On commence maintenant à y voir un peu plus clair dans les arguments que les deux parties vont brandir devant la justice européenne, saisie en novembre par Dublin.

Selon une version expurgée de sa décision que vient de publier la Commission, l'accord entre le groupe de Cupertino et ses filiales irlandaises en matière de recherche et développement prévoit que l'Europe prendra en effet en charge 55% des dépenses de recherche et développement réalisées dans les laboratoires d'Apple en Californie. Logique dans la mesure où la valeur des produits Apple réside moins dans le hardware que dans leur design et leur software.

Exit, donc, explique la Commission, l'argument des États-Unis qui voudraient que les impôts réclamés soient en fait dus... aux États-Unis : l'Europe paie déjà sa part. Pour le gendarme européen de la concurrence, le problème n'est pas ce transfert transatlantique, mais l'utilisation par Apple du système de société offshore que l'Irlande entreprend de démanteler progressivement depuis quelques années après en avoir longtemps fait un argument de vente de son site industriel.

Entre 2012 et 2014, les deux filiales européennes d'Apple, ASI et AEO, ont réalisé entre 27 et 50 milliards d'euros de profit annuel (nets des droits de propriété intellectuelle versés aux États-Unis), pratiquement nets d'impôts. Pour la Commission, ils sont le fruit de l'exploitation des droits acquis auprès du siège américain du groupe qui ne peut être assurée que par ASI et AEO, lesquelles emploient 6.000 personnes à Cork. Or, ces deux sociétés les transfèrent à une « maison mère » offshore sans personnel ni installation d'aucune sorte.

L'argument de l'équité entre en jeu

Cette maison mère ne peut gérer les droits de propriété intellectuelle, ses relations financières avec les deux autres entités ne correspondent donc pas à une réalité économique et aux « conditions normales de marché », point de référence des juristes de la DG concurrence. Il y a transfert illégal. CQFD.

Le ministère des Finances irlandais, lui, accuse la Commission de vouloir réécrire son droit fiscal, donc de violer sa souveraineté. Rien dans le droit européen n'interdit à un État d'autoriser la création de sociétés offshore, sans juridiction et non imposables.

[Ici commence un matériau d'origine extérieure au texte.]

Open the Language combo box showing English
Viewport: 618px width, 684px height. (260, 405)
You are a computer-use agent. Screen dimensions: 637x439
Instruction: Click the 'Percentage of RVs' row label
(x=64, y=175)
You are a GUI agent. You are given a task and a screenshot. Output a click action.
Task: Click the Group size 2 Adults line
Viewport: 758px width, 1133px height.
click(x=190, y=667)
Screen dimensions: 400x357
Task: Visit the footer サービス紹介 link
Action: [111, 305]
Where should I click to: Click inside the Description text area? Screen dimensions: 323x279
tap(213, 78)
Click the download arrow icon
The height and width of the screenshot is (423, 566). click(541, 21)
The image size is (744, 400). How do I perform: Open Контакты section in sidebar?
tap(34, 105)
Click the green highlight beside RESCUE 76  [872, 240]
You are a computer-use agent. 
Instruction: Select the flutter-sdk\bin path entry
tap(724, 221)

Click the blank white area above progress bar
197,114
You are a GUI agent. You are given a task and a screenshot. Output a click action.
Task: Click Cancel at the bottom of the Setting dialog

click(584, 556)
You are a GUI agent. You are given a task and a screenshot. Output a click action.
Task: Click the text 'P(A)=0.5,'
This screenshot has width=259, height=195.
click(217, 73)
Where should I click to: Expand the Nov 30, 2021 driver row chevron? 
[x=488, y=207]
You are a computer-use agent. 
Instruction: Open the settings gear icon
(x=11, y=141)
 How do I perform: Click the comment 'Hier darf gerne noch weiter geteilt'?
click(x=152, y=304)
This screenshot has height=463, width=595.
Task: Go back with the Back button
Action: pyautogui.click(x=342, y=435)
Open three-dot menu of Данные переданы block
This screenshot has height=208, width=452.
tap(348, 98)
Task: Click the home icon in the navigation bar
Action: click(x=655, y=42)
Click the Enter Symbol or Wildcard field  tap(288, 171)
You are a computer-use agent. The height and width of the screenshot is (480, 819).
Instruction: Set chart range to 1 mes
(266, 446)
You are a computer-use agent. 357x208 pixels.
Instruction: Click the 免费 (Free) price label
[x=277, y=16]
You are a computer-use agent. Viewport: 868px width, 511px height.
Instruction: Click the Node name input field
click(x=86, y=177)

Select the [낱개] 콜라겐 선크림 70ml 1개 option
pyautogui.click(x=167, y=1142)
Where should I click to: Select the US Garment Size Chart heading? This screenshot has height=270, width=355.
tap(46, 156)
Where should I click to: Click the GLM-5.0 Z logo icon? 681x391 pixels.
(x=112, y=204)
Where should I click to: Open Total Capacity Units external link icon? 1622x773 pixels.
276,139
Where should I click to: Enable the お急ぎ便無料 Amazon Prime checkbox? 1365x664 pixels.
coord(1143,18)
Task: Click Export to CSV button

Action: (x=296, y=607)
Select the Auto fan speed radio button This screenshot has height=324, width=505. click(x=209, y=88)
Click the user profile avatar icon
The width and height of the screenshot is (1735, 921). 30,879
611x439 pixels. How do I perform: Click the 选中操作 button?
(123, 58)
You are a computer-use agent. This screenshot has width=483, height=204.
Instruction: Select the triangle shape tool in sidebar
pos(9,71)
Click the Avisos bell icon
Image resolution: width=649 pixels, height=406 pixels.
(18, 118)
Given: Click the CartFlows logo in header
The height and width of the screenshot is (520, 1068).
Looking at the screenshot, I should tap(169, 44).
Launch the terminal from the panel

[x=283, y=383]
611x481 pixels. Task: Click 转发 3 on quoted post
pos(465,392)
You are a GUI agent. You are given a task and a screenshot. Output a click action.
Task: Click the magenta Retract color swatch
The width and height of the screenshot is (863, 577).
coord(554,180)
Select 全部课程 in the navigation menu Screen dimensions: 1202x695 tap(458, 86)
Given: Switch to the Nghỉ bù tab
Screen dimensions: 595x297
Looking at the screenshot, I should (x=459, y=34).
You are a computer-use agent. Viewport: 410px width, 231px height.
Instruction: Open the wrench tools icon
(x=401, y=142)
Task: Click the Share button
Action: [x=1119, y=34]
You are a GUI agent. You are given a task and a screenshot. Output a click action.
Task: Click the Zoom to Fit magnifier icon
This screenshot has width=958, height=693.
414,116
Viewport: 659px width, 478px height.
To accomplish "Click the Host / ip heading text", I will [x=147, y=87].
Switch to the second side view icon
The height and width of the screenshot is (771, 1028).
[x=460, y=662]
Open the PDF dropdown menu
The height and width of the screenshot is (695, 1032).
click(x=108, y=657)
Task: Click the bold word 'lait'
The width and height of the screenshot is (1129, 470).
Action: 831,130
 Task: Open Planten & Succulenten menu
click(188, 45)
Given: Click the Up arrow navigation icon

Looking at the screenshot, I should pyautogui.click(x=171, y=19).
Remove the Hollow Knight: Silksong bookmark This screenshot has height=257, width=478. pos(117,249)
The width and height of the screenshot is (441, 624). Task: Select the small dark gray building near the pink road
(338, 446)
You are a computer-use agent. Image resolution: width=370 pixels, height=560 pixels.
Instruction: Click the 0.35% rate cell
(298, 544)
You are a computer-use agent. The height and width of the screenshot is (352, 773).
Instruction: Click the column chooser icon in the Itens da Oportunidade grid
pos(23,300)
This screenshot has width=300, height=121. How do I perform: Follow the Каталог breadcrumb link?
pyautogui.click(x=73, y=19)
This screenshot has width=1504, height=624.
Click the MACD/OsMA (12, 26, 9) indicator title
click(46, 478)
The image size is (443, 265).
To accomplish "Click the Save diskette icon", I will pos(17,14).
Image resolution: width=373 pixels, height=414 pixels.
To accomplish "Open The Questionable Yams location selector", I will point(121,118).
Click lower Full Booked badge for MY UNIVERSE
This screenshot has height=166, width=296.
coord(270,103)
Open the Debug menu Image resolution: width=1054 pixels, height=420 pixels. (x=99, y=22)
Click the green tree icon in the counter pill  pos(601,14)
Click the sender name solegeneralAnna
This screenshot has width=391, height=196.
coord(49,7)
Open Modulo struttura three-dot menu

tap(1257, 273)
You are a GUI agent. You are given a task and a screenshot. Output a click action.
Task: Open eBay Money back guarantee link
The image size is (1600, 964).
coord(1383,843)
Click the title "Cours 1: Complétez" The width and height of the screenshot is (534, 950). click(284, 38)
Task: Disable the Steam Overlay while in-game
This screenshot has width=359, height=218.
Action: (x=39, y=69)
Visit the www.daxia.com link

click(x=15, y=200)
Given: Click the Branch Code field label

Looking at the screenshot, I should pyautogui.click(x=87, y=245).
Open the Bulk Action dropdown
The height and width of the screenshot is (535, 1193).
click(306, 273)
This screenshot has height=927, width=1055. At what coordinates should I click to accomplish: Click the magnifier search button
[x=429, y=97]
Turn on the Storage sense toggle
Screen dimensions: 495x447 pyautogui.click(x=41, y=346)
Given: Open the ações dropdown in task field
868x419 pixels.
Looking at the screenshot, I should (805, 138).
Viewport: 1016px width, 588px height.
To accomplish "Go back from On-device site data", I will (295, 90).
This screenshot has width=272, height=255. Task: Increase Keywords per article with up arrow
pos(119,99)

Qui a raison ? Les deux. Le raisonnement de la Commission, qui repose sur une abondante jurisprudence, privilégie le principe d'équité de la concurrence. Il ne condamne certes pas la société offshore en soi, uniquement le transfert, mais si on convient qu'une offshore à laquelle on ne peut passer de bénéfice n'a pas de sens, il limite bel et bien une souveraineté fiscale que, par ailleurs, les traités protègent.

Ce ne serait pas la première fois que le droit renfermerait ses propres contradictions, surtout lorsqu'il oppose un principe général et politique à des règles inspirées de l'analyse économique. Les juges trancheront... pas avant au moins deux ans.